GOLDEN NOTEBOOK: Hard Day’s Night Online


February 27, 2009
 

Watching The Beatles in “A Hard Day’s Night” last night, thinking about George Martin, their genius producer who ultimately put multi-track recording to the test. The rest is history, but multi-track recording, in its way, ends up being closer to the book because all of those endless layers end up in service to a linear creation. The song starts, the song plays, the song ends. Nonetheless we have the notion of layering, of things not always seen or heard below the surface to create the overall work, is a powerful idea. And you can of course have multi-track music in the Supernovel.

 

Film and video editing has the same kind of layering of moving image, voice, sound effects, soundtrack, setting, set design, costumes all mixed together to achieve a whole the editor and/or director intended. (Think Walter Murch in “The Conversation.”) The art is in the selection and juxtaposition of the detail, but again the endgame is a linear work of art.

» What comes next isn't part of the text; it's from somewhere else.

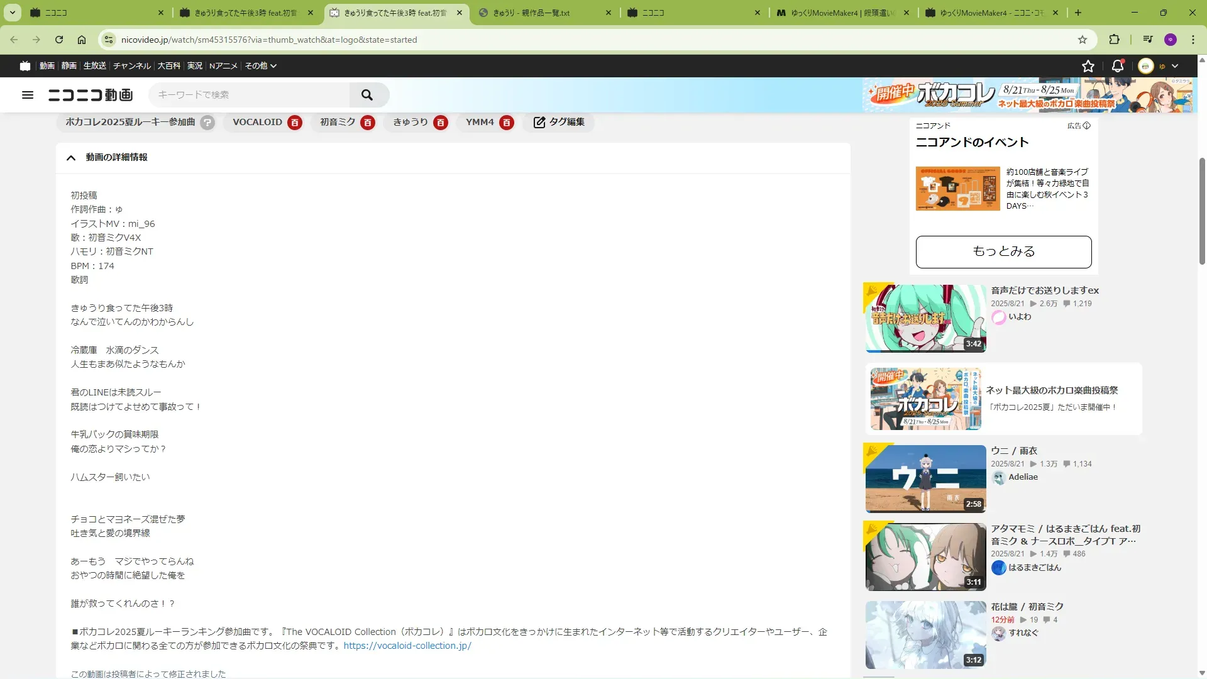
Task: Switch to the ゆっくりMovieMaker4 ニコニ・コモンズ tab
Action: click(x=991, y=13)
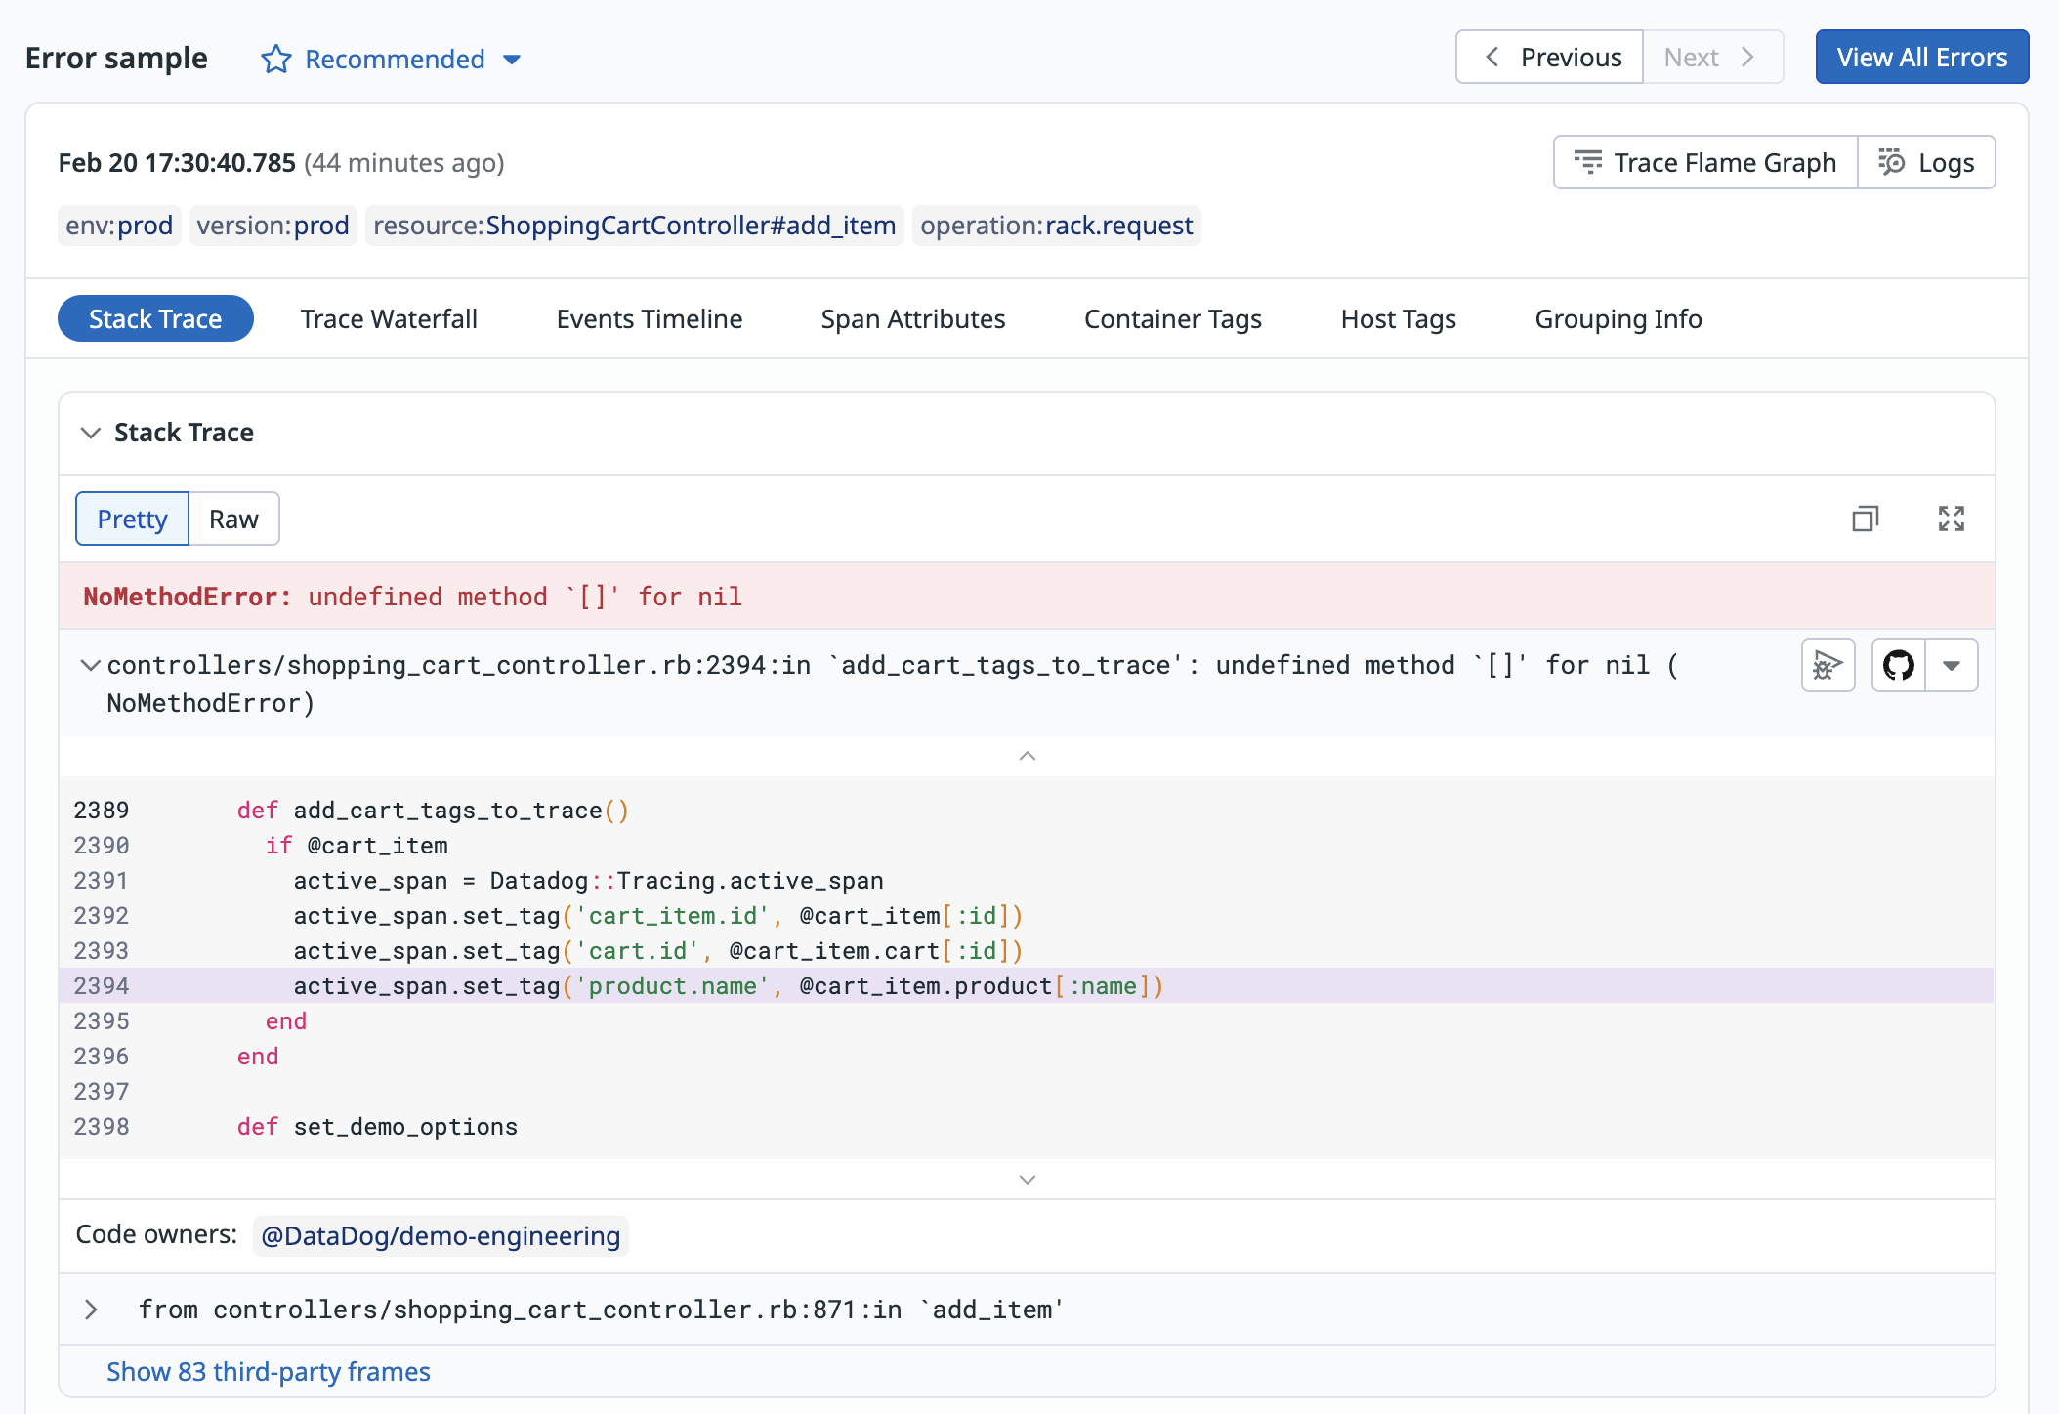Open code in GitHub icon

So one comes, doesn’t one, to the notion of layering but not linear. If story, story, story is still the key then the story must be told in some way, shape, or waveform. The story—distinct from the telling of the story—has to exist in some way in linear form. It might be told inside out or bassackwards, but the story per se at some level has a beginning, a middle, and an end. In my BOOK OF O’KELLS, for example, there is a simple chronology, a family history over 100 years and three (maybe four) generations, starting with grandfather Jake O’Kell and ending with Rebecca O’Kell’s children. Simple really—and really no different than any other story.

 

To this I have added the multiple complications of multiple forms and (ultimately) multiple media.

 

Multiple forms first: this part’s not too complicated. If you told the story in novelistic terms—the same long family history told as a traditional novel—it would exist quite nicely as your typical novel that started in the beginning and ends in the present, more or less. There’s nothing complicated about that. But I’ve written THE BOOK OF O’KELLS in multiple forms: novel, novella, diary, mystery, play, screenplay, oral history. That complicates things for sure, but all of these forms exist on paper as print and print conventions apply. With all this work in hand, I could tell it in linear fashion or jump around both chronologically and from form to form, just like you could a novel. In fact, you could do all of the above: present the chronological work in order, present the individual works as standalone, or put together a jambalaya that mixes everything up (an intriguing possibility.)

 

You could also, and this is key, present all of these possibilities to the reader and let the reader decide on the critical path. In a non-linear work using multiple forms online, this is where you end up: a reader with a flashlight who keeps looking for the passageway.

 

So that’s multiple forms. What about multiple media?

 

Heck if I know because I haven’t done it yet. The best I can do is deconstruct.

 

Voice. As a radio talk show host for five years I have done more than my share of talking and I have learned to use my voice. So on the most basic level I can do books on tape by recording the story as written. Nothing very exciting about that but it provides a way into the work, especially for people who don’t like to read.

 

Sound. Sound effects and music have a place—particularly music, if you consider how a soundtrack can bring the disparate elements of a story together into coherent themes. I’m not a musician and never will be so this will require help.

 

Photography. Every picture tells a story. Photographs either taken by me or taken from the family archives can be unpacked as part of the larger Supernovel. I’m not a photographer but I’m willing to learn. Worst case I can glom on to the family scrapbook and bring it into the story.

 

Graphical Elements. Maps, charts, scribbles, and anything graphical in digital form that conveys information has a role in the Supernovel. As with photographs, there’s no reason why these can’t be created or merely appropriated.

 

Video. The Holy Grail. I just realized something that might be important: video’s the problem! Voice, sound, music, photography, graphical elements are all manageable, doable, but video is the thousand-pound gorilla in this conversation. The good news is video is now cheap enough to be within almost anybody’s reach. The bad news is video is immensely complicated. I bought a Sony Handycam some months back and it’s sitting next to me on this couch all but unused. If I were a videographer or a director I might think differently, but though I’ve written many many screenplays this is a medium that’s still foreign to me. One way to approach it might be to bite off what I can chew: small pieces of video. One way might be to videotape my “performance” of the pieces I’ve already written as I’m recording them. (At least it’s a way to get started.) As I list the disparate elements of the Supernovel I now know video is daunting because it requires new skills and probably endless collaboration. I think the thing to do with video is to focus on what I can do myself as I build my skill set. I can let the gorilla in the room without letting him/her sit on my head.

 

This is good news: this is great news, really, because absent video I am not daunted at all by the other pieces of the puzzle. This solves nothing, of course, but at least it allows me to embrace the possible and keep the impossible at arm’s length.